THE TEXT ENCODING INITIATIVE: A PROGRESS REPORT

Lou Burnard

The first public draft of the Text Encoding Initiative's Guidelines for the Encoding and Interchange of Machine-Readable Texts is now available. Parts of the Guidelines were presented in preliminary form in June 1990 at the annual conferences of the ACH/ALLC in Siegen (Germany) and of the ACL in Pittsburgh (USA).
The first full publication of the Guidelines took place in August, marking the end of the first phase of the TEI's work. At the time of writing, over 500 copies of the Draft Guidelines have already been distributed for comment to interested scholars, researchers, librarians and computing specialists around the world. This article describes briefly the background to the TEI itself, summarizes the current content of the TEI Guidelines and outlines the work plan for the remaining two years of the project.

THE TEI

The Text Encoding Initiative (TEI) arose out of a planning conference convened by the Association for Computers and the Humanities (ACH) at Poughkeepsie, New York, in November 1987. It is a major international research project, sponsored jointly by the ACH, the Association for Computational Linguistics (ACL), and the Association for Literary and Linguistic Computing (ALLC), with the further participation of numerous other organizations and learned societies, and funded by the US National Endowment for the Humanities, DG XIII of the Commission of the European Community and the Andrew W Mellon Foundation.
Its task is to develop and disseminate a clearly defined format for the interchange of machine-readable texts among researchers, so as to allow easier and more efficient sharing of resources for textual computing and natural language processing. In addition, the TEI has taken on the task of making recommendations about which textual features should be distinguished when encoding texts from scratch, to help ensure that the resulting text can be maximally useful to the research community. The current Guidelines thus have two closely related goals: a 'how' defining a format for text interchange among researchers and a 'what' recommending specific practices in the encoding of new texts.
The availability of an international standard for the description of encoding schemes (the Standard Generalized Markup Language - SGML, ISO 8879, 1986) and its increasing recognition within both the commercial and academic text processing communities encourages the belief that this effort at standardization may succeed where previous ones have failed.

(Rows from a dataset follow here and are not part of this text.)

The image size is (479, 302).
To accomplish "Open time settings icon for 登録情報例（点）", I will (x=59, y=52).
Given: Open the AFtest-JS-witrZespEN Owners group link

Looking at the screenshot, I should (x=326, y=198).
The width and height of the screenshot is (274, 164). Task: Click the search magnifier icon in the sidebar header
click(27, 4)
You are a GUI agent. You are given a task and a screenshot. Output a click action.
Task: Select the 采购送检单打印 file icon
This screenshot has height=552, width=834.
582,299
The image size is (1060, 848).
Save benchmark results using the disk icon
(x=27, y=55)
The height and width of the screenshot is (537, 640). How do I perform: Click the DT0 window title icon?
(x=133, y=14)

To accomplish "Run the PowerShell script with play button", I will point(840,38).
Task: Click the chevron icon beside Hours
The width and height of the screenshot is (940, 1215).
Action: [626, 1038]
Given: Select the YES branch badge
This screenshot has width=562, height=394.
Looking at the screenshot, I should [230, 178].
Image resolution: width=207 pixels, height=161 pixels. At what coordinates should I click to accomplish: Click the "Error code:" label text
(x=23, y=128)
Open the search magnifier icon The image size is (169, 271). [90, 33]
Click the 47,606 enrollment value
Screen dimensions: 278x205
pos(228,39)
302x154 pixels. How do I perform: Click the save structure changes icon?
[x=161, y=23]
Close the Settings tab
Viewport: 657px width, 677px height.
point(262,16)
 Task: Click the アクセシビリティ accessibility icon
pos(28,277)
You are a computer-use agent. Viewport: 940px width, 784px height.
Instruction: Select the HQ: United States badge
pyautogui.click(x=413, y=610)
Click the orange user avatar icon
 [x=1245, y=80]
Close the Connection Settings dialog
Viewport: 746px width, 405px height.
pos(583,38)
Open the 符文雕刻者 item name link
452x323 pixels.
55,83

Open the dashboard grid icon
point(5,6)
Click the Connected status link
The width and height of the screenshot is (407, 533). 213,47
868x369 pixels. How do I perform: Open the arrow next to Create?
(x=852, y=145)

SGML provides a simple method of text encoding which consistently distinguishes markup from the content of the text being marked up. It allows texts of any kind to be marked up as an ordered hierarchy of typed objects and is designed to be independent of both hardware or software environments and of the application to which encoded texts are to be put.
During its first two year cycle, the work of the TEI was done within four working committees, with membership drawn from a broad cross section of the international scholarly community. One committee, with expertise in librarianship and archive management, concerned itself with problems of text documentation and produced detailed recommendations for the in-file encoding of cataloguing information about the electronic text itself, its source and the relationship between the two. A second committee, with technical expertise in formal language theory and in SGML itself, produced recommendations about how SGML should best be used and addressed the problems of conversion between the TEI and other encoding schemes.
As a first attempt to divide up the daunting task of producing recommendations for the immense variety of textual features which scholarship might need to encode, a distinction was made between textual features conventionally represented by typographic or other visible means on the one hand, and those which could be identified only by some analytic or interpretative act on the other. The former features were the responsibility of the Text Representation Committee, which produced a set of recommendations on ways of dealing with divers character sets and laid ground rules for the encoding of textual features common to most types of continuous prose text, as well as exploring some specific types of (largely, but not exclusively, literary) texts.
For the latter, the initial focus was on linguistic analysis, since it was felt that this would provide the best basis for any more specialised analytic or interpretive efforts in the future.
Members of this committee, most of whom had considerable expertise in computational and theoretical linguistics, developed a number of powerful theory-independent mechanisms for the encoding of analytic features in SGML, represented as tree structures or as parallel (but aligned) levels of analysis. A subgroup of this committee also worked on defining a standard for monolingual dictionaries.
The task of co-ordinating the work of the four committees, and combining their drafts into the initial publication is carried out by two editors, one European and one American. The project as a whole is managed by a steering committee, with two representatives from each of the three sponsoring organisations.
An Advisory Board, with representatives from 15 major learned and professional societies, endorsed the initial work plan at its first meeting in February 1989, and will also (all being well) endorse the final Guidelines document when it is available in June of 1992.

THE GUIDELINES - DRAFT 1

ILLUSTRATION
It should be stressed that the first draft of the Guidelines, despite its weighty appearance (nearly 300 pages of closely printed A4), is very much a discussion paper and far from being complete or definitive. At least one and probably two interim drafts will be produced over the next two years, as described further below. Some characteristics of the TEI approach are however already discernible which are unlikely to change. One is a focus on the encoding of the content of text, rather than its appearance, which is also a characteristic of SGML. Another is the rigorous application of Occam's razor: the TEI approach to the immense variety of text types in the real world is to attempt to define a comparatively small number of features which all texts share, and to allow for these to be used in combination with user-definable sets of more specialised features.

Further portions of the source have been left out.